__Your task__: Copy the lines below word for word, beginning with the first line and stopping after the line that contains "This screenshot has width=542, height=428.".

__Data on locating visible targets__:
— begin —
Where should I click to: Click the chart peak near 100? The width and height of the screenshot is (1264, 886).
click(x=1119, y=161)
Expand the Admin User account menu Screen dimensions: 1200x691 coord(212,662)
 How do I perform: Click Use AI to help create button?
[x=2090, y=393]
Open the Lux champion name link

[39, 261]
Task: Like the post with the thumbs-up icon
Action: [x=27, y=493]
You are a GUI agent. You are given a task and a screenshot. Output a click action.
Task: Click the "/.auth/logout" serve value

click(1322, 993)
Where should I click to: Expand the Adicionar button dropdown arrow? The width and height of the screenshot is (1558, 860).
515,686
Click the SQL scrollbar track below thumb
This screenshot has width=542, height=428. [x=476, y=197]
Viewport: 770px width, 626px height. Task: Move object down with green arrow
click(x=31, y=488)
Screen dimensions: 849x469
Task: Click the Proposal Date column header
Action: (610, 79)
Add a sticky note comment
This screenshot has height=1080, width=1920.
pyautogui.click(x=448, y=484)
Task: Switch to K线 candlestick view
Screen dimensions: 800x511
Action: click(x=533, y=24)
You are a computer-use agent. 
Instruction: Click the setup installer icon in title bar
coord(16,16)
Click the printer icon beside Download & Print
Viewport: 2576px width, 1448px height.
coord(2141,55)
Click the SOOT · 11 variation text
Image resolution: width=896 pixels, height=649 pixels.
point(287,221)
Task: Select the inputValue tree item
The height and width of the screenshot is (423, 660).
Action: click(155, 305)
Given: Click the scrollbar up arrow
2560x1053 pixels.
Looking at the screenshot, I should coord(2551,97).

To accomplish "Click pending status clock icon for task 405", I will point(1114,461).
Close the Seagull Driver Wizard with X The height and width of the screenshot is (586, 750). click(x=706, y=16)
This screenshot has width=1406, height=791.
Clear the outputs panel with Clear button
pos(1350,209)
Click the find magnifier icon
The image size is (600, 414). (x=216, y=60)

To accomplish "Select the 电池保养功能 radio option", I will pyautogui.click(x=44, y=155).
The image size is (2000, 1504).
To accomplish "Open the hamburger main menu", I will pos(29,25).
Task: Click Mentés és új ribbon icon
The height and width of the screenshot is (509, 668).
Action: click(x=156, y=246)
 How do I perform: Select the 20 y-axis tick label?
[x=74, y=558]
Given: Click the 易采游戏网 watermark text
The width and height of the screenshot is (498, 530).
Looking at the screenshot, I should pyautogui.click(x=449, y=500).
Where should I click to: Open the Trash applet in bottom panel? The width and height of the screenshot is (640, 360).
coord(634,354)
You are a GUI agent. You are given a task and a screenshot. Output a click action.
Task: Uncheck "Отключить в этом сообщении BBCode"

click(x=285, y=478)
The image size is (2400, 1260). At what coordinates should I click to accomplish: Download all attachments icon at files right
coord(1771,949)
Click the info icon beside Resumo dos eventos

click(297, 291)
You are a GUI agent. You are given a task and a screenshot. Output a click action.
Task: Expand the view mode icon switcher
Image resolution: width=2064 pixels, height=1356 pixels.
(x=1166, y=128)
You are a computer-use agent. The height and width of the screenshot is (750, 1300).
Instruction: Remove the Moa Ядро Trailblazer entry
— end —
__Correct response__:
Where should I click to: Click the chart peak near 100? The width and height of the screenshot is (1264, 886).
click(x=1119, y=161)
Expand the Admin User account menu Screen dimensions: 1200x691 coord(212,662)
 How do I perform: Click Use AI to help create button?
[x=2090, y=393]
Open the Lux champion name link

[39, 261]
Task: Like the post with the thumbs-up icon
Action: [x=27, y=493]
You are a GUI agent. You are given a task and a screenshot. Output a click action.
Task: Click the "/.auth/logout" serve value

click(1322, 993)
Where should I click to: Expand the Adicionar button dropdown arrow? The width and height of the screenshot is (1558, 860).
515,686
Click the SQL scrollbar track below thumb
This screenshot has width=542, height=428. [x=476, y=197]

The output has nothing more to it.